By Heather Mullinix
A project to bring wireless Internet access to Cumberland County schools is progressing, with seven schools complete and online. The project is anticipated to be completed by the first of May.
"We're now finished with seven schools," explained Eric Testorff, technology coordinator. "Those were the most difficult schools. We're well beyond 50 percent complete, and the easier schools are yet to come."
Schools where the project is complete are the Phoenix School and Central Office complex, Homestead Elementary, Glenn Martin Elementary, Pleasant Hill Elementary, Stone Memorial High School and Cumberland County High School. North Cumberland Elementary was expected to be completed by March 1 and work would then begin at South Cumberland Elementary.
The wireless Internet project will provide coverage for wireless devices in all instructional spaces and offices. Industrial-grade wireless devices communicate with each other much like cell phone towers, transferring the service as the wireless device moves about the school. Each device can support 30 to 70 wireless devices at fast speeds.
That's important as more and more wireless devices hit the market.
Jim Baker, with Meru Networks, said, "There's a tidal wave of devices coming. Statistics say most incoming college freshmen are bringing eight wireless devices on to campus with them."
The project was budgeted at $720,000 and was funded with savings from the construction project at Pine View Elementary.
"I can safely predict we will come in on budget and on time," Testorff said. "We've had great cooperation with the schools, principals and staff. We tried to do the majority of the work from 3 to 11 p.m. and the schools worked with us to shift around the night janitors' schedules to lock up when the crew was finished. When we did have to wire during the school day, it went smoother than we thought, thanks to the cooperation of our schools."
The project completion had been anticipated for the end of the school year, with testing of the system to occur during the summer. Testorff said the early completion will allow for 20 days of testing the wireless network with school in session.
"That gives us 20 days with students and staff hammering the system to see how it operates under load," he said.
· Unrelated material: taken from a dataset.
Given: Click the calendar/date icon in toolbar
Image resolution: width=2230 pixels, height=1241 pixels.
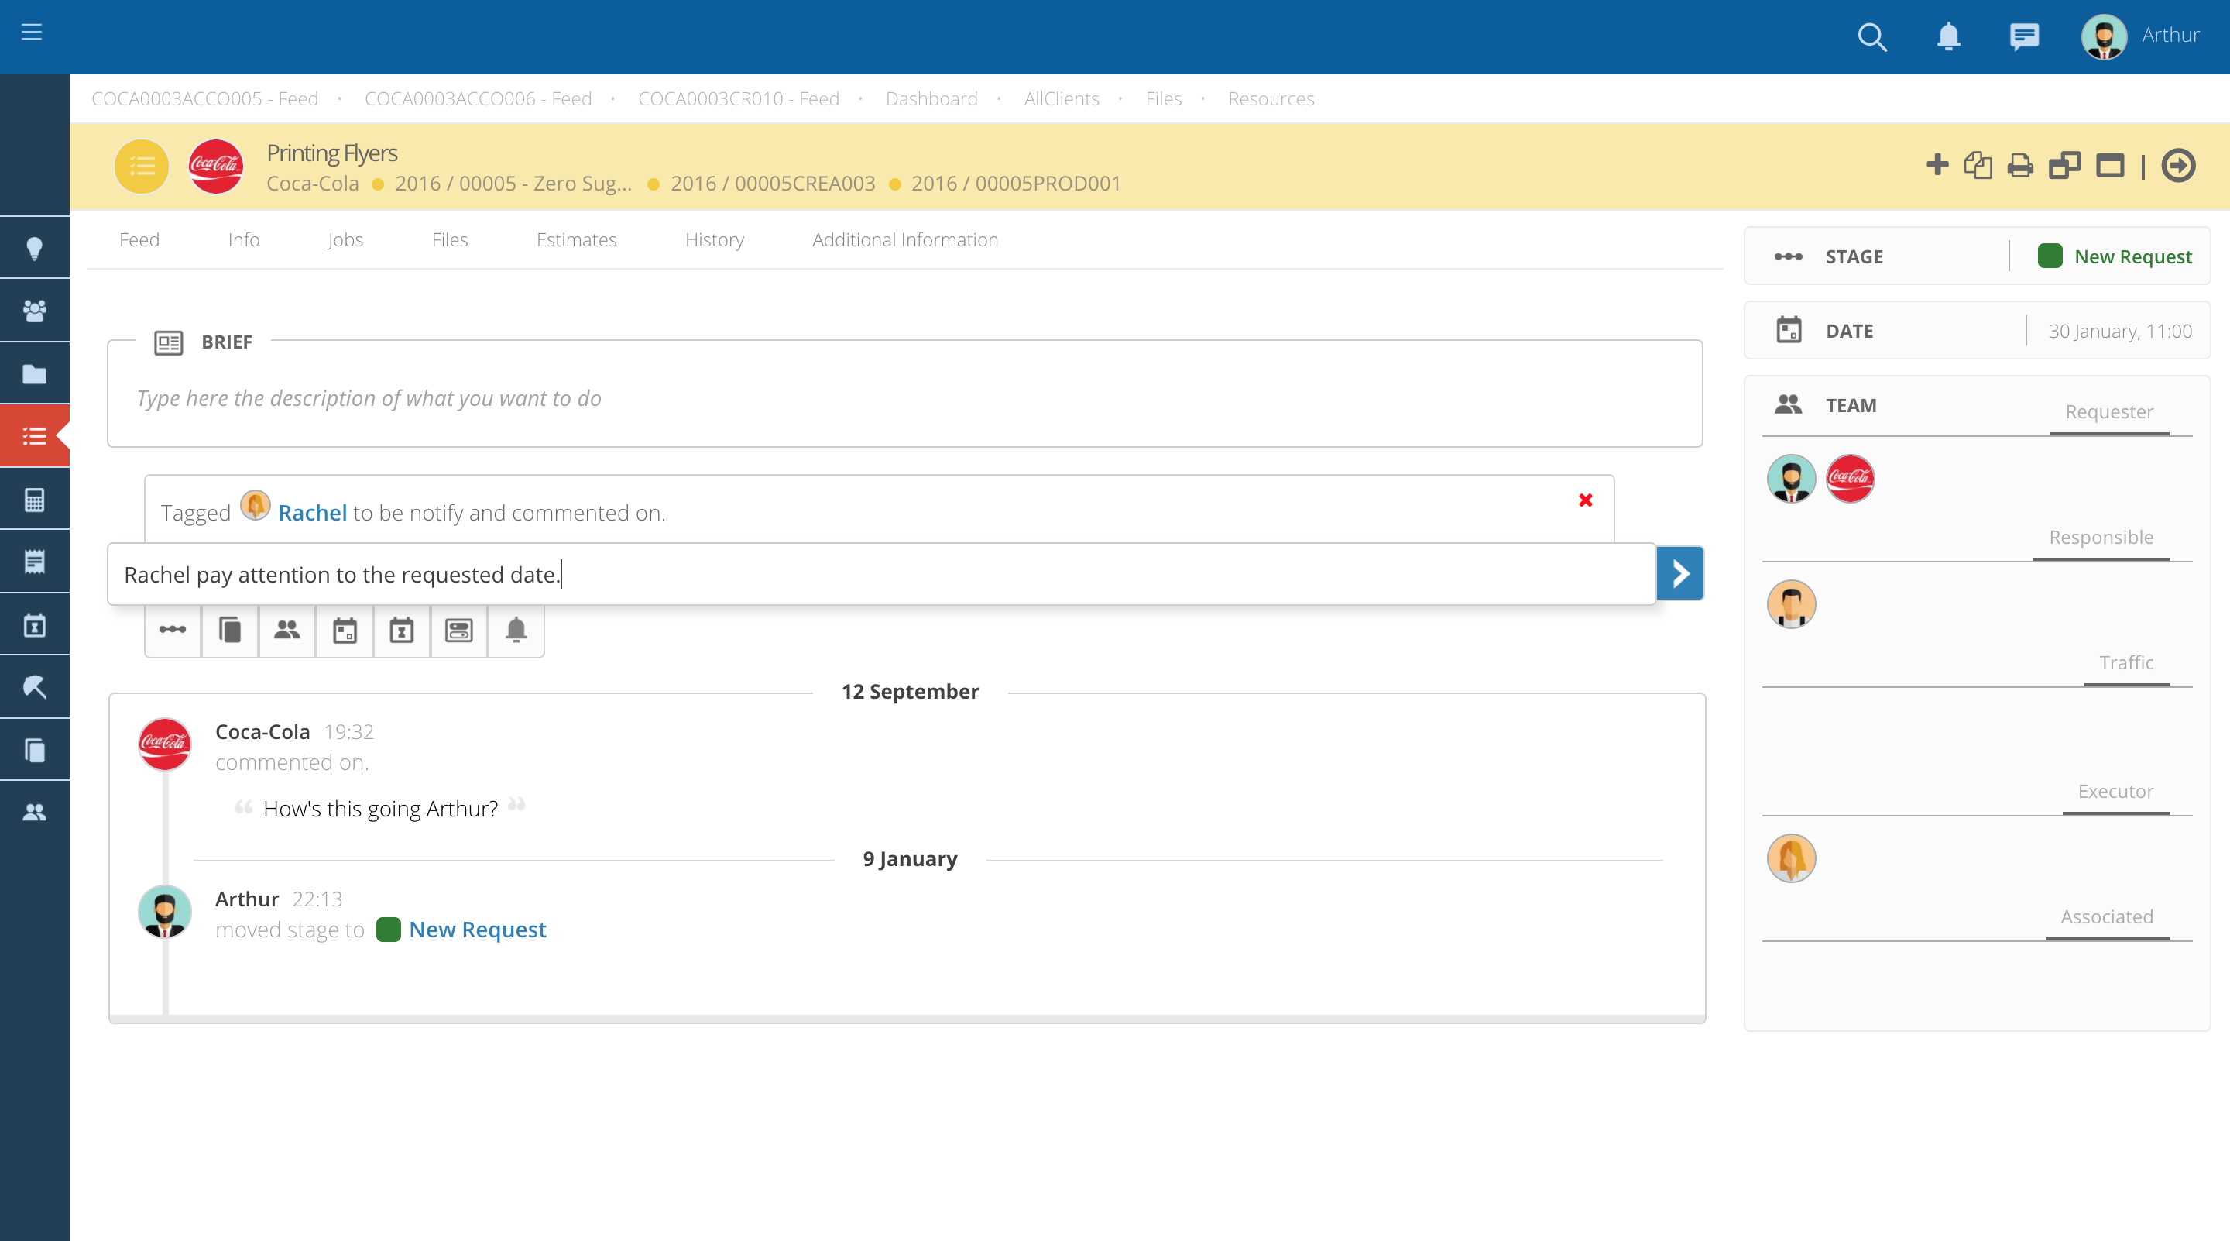Looking at the screenshot, I should (344, 630).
One issue being addressed is the bottleneck that occurs in the school system's pipe to the Internet, limiting the number of people who can connect to the system.
"People are going to the Internet for all kinds of things we never conceived of five years ago," Testorff said.
The influx of wireless technology can cause a problem in the school system with a limited number of IP addresses. For example, there are 800 IP addresses at Cumberland County High School, but it's possible there are 1,250 to 1,300 devices wanting to access the network.
"Every time a device gets on the network, it keeps another machine from getting on it because it takes the IP address," VanWinkle said, adding the network was password protected, but many students were able to access it.
The school system plans to upgrade its Internet access in the coming weeks and offer a public wireless network that would support those mobile devices taking up IP addresses in the schools. This network would still be subject the school's filtering technology to block certain websites and content but would be separate from the secure network.